▸ Zu erledigen
**a)** Fasse den Text über die Ausstellung zur romantischen Arabeske in zwei Sätzen zusammen.
**b)** Greif den Text über die romantische Arabeske nach seinem letzten Satz auf und schreib ihn weiter.

▸ Seitentext

+ + +

VERWANDLUNG DER WELT Die romantische Arabeske

21.03.2014 - 15.06.2014
Glockengießerwall, Hamburg
http://www.hamburger-kunsthalle.de

Zum ersten Mal widmet sich unter dem Titel Verwandlung der Welt eine Ausstellung der Arabeske in der
Romantik. Im 18. Jahrhundert erhebt Friedrich Schlegel (1772–1829) das verschlungene Spiel der Arabeske
zum Strukturprinzip aller Dichtung. Die Arabeske verbindet die Teile einer als zerfallen erfahrenen
Welt. Ihre Form dominiert den Gegenstand. Dieser umfassende Anspruch wird ihr auch in der bildenden
Kunst zugesprochen: Sie ist Ornament, Poesie und geistreiches Linienspiel. Anstatt sich im bloßen Zierrat
an den Rändern von Bildern zu erschöpfen, sei es in Form von floralen Mustern oder verspieltem
Rankenwerk, avanciert sie zu einem Bedeutungsträger ersten Ranges. Vom kosmologischen Weltentwurf
bis zur Aktienumrahmung, vom hochkomplexen Roman bis zum Kinderlied, in Ölgemälden und in der
Gebrauchsgraphik, auf Bucheinbänden oder an den Rändern von literarischen Texten – dank ihrer Vielgestaltigkeit
erscheint die Arabeske medienübergreifend. Als „älteste und ursprüngliche Form der menschlichen
Fantasie“ (Friedrich Schlegel) vermag sie unterschiedlichste Elemente in sich zu vereinen. Der romantischen
Idee vom „Gesamtkunstwerk“ Rechnung tragend, wird sie zur Signatur einer ganzen Epoche.

+ + +

▸ Ausgelesene Angaben
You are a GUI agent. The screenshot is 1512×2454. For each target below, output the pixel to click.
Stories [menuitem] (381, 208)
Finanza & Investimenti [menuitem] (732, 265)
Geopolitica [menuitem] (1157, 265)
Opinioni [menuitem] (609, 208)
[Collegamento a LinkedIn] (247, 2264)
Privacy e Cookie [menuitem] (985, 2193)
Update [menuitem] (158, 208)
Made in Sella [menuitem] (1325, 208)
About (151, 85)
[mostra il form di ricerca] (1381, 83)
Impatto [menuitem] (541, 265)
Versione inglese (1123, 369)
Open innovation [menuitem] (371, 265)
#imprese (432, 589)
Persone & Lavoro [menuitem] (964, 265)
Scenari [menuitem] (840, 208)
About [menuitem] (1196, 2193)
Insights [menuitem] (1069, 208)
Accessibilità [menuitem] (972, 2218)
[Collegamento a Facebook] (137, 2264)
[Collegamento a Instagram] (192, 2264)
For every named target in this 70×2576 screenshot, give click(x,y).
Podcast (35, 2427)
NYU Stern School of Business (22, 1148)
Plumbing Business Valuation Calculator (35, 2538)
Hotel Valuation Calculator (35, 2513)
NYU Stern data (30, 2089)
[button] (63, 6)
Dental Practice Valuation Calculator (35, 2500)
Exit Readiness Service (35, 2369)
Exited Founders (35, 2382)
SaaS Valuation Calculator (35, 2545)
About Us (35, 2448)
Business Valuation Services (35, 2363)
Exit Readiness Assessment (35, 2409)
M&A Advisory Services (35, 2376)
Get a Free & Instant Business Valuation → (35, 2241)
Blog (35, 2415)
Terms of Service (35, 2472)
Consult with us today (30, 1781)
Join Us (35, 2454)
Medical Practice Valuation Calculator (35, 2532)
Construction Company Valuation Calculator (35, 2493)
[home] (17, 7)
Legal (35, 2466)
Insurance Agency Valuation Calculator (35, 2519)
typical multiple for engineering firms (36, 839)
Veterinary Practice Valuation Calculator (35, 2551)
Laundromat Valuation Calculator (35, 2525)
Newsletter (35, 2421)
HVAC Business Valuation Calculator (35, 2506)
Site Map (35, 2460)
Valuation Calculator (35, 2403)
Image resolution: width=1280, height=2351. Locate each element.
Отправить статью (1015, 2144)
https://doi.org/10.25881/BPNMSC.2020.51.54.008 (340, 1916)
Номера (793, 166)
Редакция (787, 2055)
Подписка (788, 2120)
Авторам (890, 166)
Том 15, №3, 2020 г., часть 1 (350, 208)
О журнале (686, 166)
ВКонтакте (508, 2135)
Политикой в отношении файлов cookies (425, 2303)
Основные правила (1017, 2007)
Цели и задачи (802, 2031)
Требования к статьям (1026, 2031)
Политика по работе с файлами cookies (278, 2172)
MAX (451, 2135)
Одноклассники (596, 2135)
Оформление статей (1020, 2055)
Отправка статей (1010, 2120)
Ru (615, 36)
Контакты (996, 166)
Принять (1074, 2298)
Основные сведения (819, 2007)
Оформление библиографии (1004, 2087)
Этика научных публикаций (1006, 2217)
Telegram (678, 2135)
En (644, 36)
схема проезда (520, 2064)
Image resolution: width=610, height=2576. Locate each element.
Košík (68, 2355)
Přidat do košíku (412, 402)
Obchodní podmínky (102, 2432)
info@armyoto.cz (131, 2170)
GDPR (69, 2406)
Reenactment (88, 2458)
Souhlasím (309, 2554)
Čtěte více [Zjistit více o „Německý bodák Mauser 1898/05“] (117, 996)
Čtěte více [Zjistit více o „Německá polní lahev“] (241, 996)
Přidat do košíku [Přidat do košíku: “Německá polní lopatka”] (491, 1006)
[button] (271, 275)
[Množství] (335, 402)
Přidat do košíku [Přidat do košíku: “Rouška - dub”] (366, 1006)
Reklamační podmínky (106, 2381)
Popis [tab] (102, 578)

+ + +

▸ Ergebnisse je Aufgabe
**a)** Die Ausstellung „Verwandlung der Welt“ am Glockengießerwall in Hamburg widmet sich vom 21.03.2014 bis 15.06.2014 zum ersten Mal der Arabeske in der Romantik. Friedrich Schlegel erhob die Arabeske zum Strukturprinzip aller Dichtung, und dank ihrer Vielgestaltigkeit erscheint sie medienübergreifend und wird zur Signatur einer ganzen Epoche.

**b)**
Im Mittelpunkt der Ausstellung steht das Schaffen eines der vielseitigsten Künstler des 19. Jahrhunderts
und maßgeblichen Mitbegründer der Romantik, Philipp Otto Runge (1777–1810). In seinem Werk und
Gedankenaustausch mit dem Dichter Clemens Brentano (1778–1842) erreicht das Gestaltungsprinzip
der romantischen Arabeske einen Höhepunkt. Weitere Schwerpunkte bilden Werke des Nazareners Peter
Cornelius (1783–1867) sowie die Arbeiten von Eugen Napoleon Neureuther (1806–1882), Moritz
von Schwind (1804–1871) und Adolph Menzel (1815–1905). Anhand ihrer einschlägigen Werke wird
der Aufstieg der Arabeske von einer randständigen, primär dekorativen Erscheinung hin zu einer alle
Künste betreffenden Gestaltungsform nachgezeichnet.
Die Ausstellung begleitet ein umfangreicher, über 400 Seiten umfassender Katalog (35 €), an dem sich
zahlreiche renommierte Geisteswissenschaftler beteiligt haben. Er wurde ermöglicht durch die Ernst von
Siemens Kunststiftung und ist in den Museumsshops und unter www.freunde-der-kunsthalle.de erhältlich.
In Kooperation mit dem Frankfurter Goethe-Museum/Freies Deutsches Hochstift.